— start of STORED ROWS —

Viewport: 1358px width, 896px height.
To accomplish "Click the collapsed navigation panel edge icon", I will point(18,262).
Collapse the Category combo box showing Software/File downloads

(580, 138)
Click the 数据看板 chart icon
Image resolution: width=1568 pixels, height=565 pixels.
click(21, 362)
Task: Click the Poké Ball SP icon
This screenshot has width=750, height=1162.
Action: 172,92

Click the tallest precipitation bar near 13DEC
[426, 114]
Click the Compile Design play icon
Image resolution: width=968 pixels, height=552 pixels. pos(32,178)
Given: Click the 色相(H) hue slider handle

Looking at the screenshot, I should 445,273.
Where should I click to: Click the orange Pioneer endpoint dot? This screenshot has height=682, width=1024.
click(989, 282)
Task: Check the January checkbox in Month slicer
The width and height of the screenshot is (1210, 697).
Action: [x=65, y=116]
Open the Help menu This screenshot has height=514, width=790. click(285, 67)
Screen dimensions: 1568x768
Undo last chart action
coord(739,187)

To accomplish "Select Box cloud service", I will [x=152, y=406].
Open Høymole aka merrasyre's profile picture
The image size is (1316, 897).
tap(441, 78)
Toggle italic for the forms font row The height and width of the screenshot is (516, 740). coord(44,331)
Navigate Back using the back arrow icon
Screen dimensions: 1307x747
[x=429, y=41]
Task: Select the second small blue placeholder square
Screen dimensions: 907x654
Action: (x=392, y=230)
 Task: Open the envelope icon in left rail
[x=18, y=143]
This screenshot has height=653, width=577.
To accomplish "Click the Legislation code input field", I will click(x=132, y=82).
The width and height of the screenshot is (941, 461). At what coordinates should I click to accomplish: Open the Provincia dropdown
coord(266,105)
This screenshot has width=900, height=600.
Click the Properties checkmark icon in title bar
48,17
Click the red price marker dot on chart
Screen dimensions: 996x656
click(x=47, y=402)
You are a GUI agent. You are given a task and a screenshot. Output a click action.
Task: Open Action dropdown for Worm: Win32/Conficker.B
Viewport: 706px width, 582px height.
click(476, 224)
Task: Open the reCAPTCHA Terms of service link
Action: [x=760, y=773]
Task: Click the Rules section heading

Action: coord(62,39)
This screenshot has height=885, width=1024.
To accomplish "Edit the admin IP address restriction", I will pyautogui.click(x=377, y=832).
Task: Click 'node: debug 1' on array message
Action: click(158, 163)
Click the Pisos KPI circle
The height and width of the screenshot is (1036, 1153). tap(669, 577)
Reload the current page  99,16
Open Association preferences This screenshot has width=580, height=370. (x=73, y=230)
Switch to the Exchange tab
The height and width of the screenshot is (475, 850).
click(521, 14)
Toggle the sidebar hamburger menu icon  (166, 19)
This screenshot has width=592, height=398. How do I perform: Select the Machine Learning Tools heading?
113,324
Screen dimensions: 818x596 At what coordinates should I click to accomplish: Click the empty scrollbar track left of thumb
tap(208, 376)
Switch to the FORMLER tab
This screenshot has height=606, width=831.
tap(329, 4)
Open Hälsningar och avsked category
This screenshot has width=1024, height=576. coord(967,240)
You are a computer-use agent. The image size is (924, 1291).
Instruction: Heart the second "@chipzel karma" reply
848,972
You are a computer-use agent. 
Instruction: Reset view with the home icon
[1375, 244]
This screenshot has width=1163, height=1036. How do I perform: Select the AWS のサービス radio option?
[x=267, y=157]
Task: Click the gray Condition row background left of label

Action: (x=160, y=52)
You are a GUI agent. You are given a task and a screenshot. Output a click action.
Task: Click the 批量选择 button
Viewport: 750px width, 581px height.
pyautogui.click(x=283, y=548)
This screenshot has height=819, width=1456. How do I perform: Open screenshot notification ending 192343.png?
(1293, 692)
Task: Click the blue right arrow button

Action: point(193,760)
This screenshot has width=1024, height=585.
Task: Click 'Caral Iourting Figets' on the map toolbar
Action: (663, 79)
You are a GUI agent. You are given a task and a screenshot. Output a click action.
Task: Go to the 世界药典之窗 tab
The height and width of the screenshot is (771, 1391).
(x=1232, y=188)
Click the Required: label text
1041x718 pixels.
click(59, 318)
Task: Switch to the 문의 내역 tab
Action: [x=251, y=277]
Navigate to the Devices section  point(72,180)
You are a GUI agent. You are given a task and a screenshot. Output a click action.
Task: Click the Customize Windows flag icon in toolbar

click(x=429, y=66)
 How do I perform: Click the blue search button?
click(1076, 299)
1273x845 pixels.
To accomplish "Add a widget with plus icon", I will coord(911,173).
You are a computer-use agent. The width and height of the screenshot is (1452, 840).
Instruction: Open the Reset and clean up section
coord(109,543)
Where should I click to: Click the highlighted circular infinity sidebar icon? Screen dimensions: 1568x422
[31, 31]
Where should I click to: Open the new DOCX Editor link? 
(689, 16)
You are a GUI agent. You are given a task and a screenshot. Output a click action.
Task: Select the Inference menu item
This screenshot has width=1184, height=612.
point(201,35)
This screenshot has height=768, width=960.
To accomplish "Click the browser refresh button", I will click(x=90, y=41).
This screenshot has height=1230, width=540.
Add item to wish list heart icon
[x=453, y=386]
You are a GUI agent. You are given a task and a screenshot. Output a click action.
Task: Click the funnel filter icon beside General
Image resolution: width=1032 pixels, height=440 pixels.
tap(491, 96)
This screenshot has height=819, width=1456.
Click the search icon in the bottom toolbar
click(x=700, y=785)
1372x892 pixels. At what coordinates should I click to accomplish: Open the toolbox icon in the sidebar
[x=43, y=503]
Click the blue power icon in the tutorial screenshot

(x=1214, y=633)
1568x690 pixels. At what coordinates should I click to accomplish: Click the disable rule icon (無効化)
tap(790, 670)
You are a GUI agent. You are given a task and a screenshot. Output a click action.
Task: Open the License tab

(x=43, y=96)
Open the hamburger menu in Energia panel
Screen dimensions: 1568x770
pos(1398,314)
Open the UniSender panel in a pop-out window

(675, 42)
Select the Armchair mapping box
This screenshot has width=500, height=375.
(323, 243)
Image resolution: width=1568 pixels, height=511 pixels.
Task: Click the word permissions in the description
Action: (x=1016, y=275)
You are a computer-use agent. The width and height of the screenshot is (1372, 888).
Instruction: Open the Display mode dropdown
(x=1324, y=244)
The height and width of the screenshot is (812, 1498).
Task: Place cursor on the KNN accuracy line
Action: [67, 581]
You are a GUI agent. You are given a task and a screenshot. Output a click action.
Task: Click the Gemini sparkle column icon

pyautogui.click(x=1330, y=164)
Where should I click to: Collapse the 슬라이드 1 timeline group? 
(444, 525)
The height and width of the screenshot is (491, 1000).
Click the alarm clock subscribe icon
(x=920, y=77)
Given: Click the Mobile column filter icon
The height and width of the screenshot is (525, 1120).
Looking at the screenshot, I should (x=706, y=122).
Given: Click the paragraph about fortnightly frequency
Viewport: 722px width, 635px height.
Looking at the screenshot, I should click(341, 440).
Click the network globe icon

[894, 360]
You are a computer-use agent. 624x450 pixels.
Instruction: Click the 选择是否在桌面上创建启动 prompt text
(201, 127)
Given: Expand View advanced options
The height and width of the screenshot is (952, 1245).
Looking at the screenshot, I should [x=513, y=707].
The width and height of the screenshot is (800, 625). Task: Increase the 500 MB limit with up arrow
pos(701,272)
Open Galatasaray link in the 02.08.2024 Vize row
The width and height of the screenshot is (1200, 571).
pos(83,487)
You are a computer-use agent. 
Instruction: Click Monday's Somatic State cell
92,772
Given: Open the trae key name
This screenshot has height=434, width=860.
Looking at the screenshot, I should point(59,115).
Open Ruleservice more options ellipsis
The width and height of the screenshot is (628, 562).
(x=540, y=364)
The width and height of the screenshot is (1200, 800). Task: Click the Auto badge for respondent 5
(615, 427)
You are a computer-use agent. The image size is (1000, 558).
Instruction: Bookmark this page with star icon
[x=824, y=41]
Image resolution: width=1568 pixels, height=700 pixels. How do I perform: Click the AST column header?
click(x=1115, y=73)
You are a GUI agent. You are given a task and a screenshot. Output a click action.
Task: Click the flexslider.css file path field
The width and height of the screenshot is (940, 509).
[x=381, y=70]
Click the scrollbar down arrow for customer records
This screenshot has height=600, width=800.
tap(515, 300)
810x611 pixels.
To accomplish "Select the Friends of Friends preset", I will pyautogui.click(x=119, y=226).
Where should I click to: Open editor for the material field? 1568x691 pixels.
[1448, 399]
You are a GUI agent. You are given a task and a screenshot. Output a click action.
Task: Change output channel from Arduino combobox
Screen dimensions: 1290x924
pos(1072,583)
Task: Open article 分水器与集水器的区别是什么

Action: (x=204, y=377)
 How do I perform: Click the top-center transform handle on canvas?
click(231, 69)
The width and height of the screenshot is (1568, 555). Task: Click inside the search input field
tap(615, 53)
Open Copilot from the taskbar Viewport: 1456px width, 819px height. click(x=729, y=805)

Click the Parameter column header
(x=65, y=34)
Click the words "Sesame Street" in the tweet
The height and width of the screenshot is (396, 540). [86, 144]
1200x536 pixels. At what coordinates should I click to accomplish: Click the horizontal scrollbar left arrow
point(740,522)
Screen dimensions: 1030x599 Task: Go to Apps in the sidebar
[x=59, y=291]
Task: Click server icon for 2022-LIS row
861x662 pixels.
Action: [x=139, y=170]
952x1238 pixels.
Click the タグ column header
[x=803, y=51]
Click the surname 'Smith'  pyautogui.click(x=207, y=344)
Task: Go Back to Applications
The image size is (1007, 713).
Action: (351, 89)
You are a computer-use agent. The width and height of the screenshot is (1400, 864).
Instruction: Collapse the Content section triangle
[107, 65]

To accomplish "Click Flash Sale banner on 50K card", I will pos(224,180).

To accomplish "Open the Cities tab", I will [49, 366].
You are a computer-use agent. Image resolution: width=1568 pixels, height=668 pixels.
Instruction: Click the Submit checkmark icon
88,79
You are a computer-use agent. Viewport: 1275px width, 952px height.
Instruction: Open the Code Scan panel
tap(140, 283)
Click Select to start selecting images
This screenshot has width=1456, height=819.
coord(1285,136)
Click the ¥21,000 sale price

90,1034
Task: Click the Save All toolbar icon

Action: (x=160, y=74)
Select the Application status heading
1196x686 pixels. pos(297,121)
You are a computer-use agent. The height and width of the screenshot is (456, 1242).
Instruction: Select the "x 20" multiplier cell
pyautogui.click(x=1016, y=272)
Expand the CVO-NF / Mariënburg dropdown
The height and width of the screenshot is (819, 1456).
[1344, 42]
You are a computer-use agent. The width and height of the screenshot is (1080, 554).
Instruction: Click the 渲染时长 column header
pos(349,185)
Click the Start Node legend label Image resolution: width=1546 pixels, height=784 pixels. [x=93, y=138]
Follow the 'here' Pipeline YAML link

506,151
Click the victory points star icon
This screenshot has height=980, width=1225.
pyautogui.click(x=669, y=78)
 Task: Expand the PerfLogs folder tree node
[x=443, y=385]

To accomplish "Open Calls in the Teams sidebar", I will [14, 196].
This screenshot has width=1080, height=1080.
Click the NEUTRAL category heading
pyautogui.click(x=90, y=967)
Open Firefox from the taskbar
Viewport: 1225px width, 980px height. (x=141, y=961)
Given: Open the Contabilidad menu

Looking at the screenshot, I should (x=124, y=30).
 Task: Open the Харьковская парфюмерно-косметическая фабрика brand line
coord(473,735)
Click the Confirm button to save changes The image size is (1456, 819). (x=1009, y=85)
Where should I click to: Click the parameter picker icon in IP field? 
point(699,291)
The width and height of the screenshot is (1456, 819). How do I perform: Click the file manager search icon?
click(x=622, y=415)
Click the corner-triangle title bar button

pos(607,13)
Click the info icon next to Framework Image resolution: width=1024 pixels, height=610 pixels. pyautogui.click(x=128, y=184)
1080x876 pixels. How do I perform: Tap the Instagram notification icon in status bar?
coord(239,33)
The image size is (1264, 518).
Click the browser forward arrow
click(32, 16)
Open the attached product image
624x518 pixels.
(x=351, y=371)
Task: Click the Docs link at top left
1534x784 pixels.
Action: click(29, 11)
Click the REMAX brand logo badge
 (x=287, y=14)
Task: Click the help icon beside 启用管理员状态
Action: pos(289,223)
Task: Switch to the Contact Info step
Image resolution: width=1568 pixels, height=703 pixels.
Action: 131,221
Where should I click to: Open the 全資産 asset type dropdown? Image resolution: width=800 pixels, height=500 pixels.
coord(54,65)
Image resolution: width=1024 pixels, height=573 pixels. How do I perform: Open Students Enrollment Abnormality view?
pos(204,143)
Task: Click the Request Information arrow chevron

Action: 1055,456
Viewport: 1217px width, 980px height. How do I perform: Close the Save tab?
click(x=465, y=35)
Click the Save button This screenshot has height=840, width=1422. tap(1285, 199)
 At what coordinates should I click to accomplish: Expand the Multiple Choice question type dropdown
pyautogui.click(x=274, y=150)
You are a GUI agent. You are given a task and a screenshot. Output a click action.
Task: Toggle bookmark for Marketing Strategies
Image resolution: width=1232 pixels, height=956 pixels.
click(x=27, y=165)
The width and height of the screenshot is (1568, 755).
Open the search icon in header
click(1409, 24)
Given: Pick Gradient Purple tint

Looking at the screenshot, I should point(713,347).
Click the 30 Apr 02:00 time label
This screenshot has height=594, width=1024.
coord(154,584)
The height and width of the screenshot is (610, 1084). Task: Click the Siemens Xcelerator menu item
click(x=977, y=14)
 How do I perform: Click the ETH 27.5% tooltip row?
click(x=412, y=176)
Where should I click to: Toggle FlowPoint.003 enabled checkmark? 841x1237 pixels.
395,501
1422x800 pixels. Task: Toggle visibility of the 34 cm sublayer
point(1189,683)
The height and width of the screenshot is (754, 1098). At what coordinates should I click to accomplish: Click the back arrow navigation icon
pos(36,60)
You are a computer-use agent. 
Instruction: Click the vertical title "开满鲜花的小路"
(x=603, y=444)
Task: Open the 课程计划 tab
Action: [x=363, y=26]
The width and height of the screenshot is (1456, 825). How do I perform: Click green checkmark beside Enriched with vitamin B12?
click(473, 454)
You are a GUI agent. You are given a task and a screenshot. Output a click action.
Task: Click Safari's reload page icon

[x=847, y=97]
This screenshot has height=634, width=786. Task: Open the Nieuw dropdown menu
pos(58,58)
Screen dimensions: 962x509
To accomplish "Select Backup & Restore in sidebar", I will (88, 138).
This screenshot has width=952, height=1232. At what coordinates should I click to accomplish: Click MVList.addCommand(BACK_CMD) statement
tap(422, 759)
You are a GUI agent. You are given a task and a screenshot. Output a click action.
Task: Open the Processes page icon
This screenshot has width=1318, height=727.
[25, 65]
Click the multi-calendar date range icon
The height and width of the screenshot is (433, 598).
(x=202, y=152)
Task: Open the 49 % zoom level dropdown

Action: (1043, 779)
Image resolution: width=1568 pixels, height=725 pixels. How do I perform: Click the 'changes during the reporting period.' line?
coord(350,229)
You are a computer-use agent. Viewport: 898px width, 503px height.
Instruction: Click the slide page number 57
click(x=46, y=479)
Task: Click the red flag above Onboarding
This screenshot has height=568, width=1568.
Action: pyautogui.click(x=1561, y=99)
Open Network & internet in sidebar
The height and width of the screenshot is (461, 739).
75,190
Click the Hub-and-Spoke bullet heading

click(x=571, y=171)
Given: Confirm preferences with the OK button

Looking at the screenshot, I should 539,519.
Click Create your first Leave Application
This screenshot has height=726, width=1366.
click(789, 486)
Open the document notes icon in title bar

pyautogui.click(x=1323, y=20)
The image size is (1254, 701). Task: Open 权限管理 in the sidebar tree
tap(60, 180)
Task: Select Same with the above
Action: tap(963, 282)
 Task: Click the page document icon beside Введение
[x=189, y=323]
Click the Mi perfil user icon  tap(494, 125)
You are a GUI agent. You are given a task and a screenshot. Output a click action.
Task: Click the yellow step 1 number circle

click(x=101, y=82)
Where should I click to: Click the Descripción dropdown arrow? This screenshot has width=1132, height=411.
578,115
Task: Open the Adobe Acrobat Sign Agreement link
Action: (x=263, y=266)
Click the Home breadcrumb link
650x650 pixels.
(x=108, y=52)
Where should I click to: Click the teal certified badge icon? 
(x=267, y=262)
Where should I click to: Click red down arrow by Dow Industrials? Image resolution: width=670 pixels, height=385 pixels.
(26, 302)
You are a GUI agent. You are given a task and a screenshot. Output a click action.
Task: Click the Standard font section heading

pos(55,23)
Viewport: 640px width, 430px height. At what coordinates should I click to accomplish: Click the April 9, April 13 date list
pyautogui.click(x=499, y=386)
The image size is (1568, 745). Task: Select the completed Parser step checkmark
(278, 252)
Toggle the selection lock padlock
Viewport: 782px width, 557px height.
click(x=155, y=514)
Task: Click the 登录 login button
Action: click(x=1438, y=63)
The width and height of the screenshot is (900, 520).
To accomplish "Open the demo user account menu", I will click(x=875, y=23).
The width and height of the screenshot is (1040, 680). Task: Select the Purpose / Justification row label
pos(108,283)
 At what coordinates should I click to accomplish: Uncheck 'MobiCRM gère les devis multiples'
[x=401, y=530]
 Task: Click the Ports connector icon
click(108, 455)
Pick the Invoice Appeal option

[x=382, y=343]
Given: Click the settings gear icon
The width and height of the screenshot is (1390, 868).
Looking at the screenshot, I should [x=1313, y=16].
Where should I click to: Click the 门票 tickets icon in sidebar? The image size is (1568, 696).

— end of STORED ROWS —

WHAT TO DO
Copy out the rows verbatim, beginning at the line containing "Task: Click the Rules section heading" and ending after the line containing "This screenshot has width=1024, height=576.".

CORRECT RESULT
Task: Click the Rules section heading

Action: coord(62,39)
This screenshot has height=885, width=1024.
To accomplish "Edit the admin IP address restriction", I will pyautogui.click(x=377, y=832).
Task: Click 'node: debug 1' on array message
Action: click(158, 163)
Click the Pisos KPI circle
The height and width of the screenshot is (1036, 1153). tap(669, 577)
Reload the current page  99,16
Open Association preferences This screenshot has width=580, height=370. (x=73, y=230)
Switch to the Exchange tab
The height and width of the screenshot is (475, 850).
click(521, 14)
Toggle the sidebar hamburger menu icon  (166, 19)
This screenshot has width=592, height=398. How do I perform: Select the Machine Learning Tools heading?
113,324
Screen dimensions: 818x596 At what coordinates should I click to accomplish: Click the empty scrollbar track left of thumb
tap(208, 376)
Switch to the FORMLER tab
This screenshot has height=606, width=831.
tap(329, 4)
Open Hälsningar och avsked category
This screenshot has width=1024, height=576. coord(967,240)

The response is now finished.